Inability to find a file when you need it is a major source of frustration and, in aggregate, leads to a cumulative decrease in productivity. Outlook’s search capabilities are fine, but without metadata or some other structural organization, locating the most recent sales territory Excel spreadsheet or a sales deck from six months ago can be an agonizing slog of trial and error.

Employees could construct an elaborate subfolder structure within their inbox to keep things more organized, but no system is foolproof and some emails with vital attachments may defy categorization. More importantly, an employee’s inbox is only available to them.

Instead of relying on a common file storage system for a specific team or the whole organization, everyone’s on their own. This complicates knowledge transfer, collaboration, and documentation and limits “self-service” options for workers seeking a specific file or directory.

Getting out of the inbox

Organizations committed to proper file management have a bevy of tools to improve their approach to document organization and storage. While the details differ, any valid solution shares the common traits of centralized storage and intentional, thoughtful categorization.

Store everything in the cloud

There’s little reason to store most files locally on a device and even less to save things for later in your inbox. Making cloud-based or on-premise storage the default “save as” option for companies ensures critical files spend little time circulating as bespoke attachments and more time serving as a centrally stored resource for everyone who needs it.

Cloud-based file storage can be as barebones as relying on Dropbox or Google Docs to host your files, but Microsoft Office365 users have more robust and nuanced solutions available to them. SharePoint provides full intranet and knowledgebase capabilities with endless possibilities for restricting or granting access to individual files and directories.
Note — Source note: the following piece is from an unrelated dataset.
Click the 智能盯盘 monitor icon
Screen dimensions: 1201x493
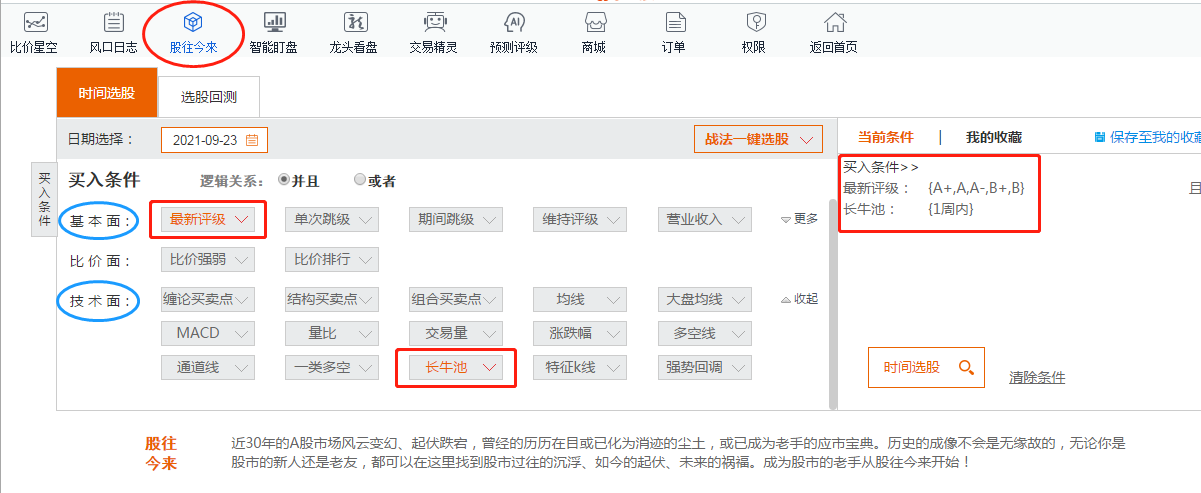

Using this approach, teams can transition from emailing attachments to simply sending along links to the documents and files people need, confident that only those with proper authorization have rights to edit, move, or delete them. File management exits the inbox and everyone gets access to the most up-to-date versions of things.

Make it automatic

The thought of migrating every attachment to the cloud sounds daunting and tedious, and simply proclaiming that “everyone must use SharePoint” isn’t likely to shift behaviors wholesale, creating a bifurcated population of early adopters and stragglers.

However, technology can streamline this endeavor, building those steps into standard workflows and habits. With a tool like harmon.ie’s 365 Suite, all the heavy lifting is done for the user, often automatically and behind the scenes.
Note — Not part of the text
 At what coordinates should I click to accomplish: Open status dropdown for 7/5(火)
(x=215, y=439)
Emails with attachments can be dragged-and-dropped into SharePoint, Teams, or OneDrive, plus users can set up simple Outlook rules to perform these steps automatically. Using SharePoint metadata, those files will be easy for you and others to find using search terms and filters.
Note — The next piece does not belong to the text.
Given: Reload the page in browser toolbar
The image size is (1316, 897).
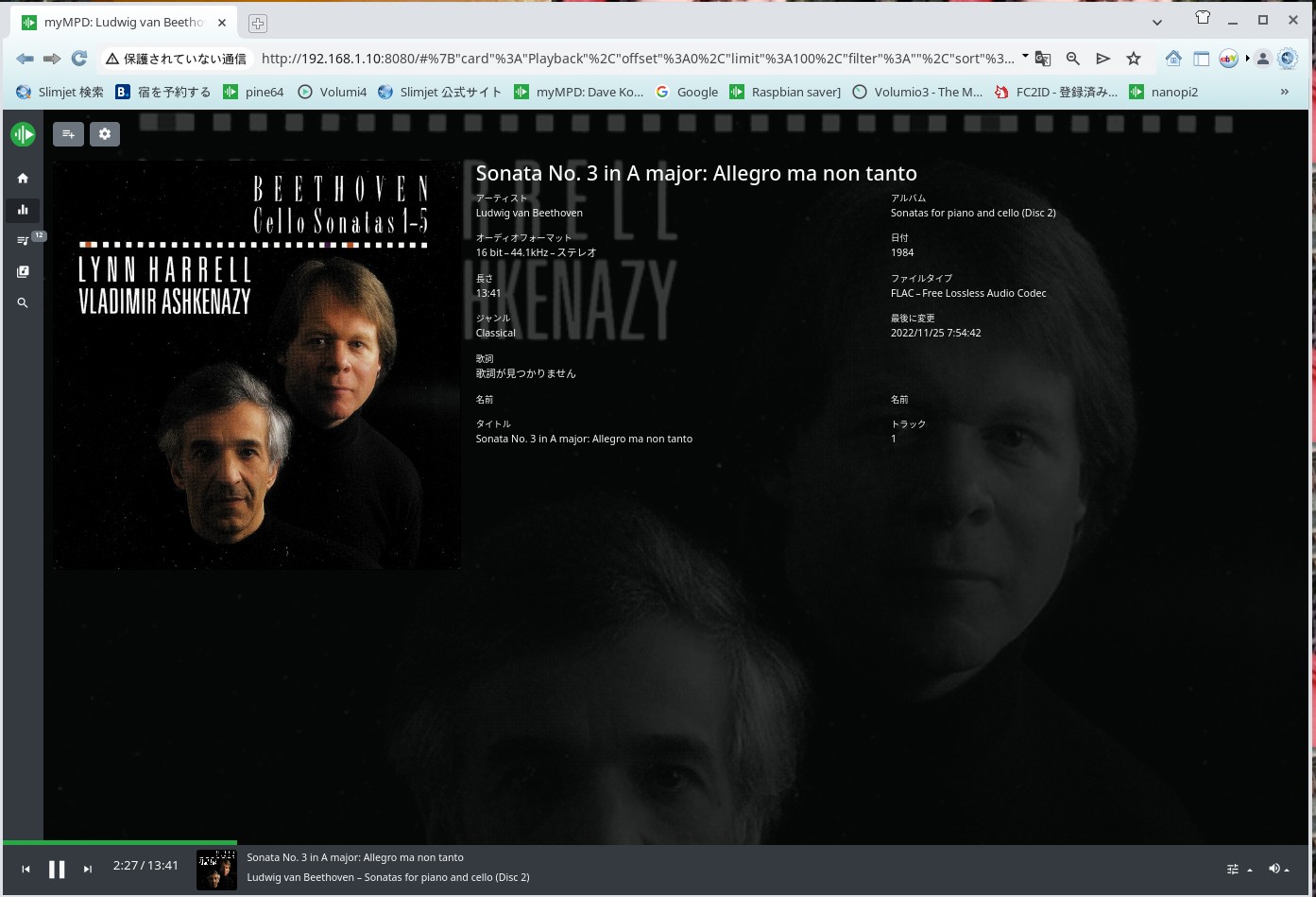Looking at the screenshot, I should [x=79, y=59].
And when it’s your turn to share a file, instead of dropping it as an attachment into your emails or Teams messages, you can quickly generate a unique secure link with the appropriate permissions.

Changing behaviors at scale

The technical solutions above, however, will only realize their full potential with an organization-wide commitment, reinforced with tools, policies, and best practices. When emails with attachments transition to the exception from the norm, your organization can truly optimize its operations, reduce unnecessary errors, and remain in full compliance with applicable regulations and security protocols.

The simplicity and ubiquity of harmon.ie’s 365 suite reduces friction and simplifies this transition. Not only is it the safer and smarter thing to do, but individual employees will be more empowered and productive when they can locate what they need quickly and independently, confident they’re using accurate and current files and data.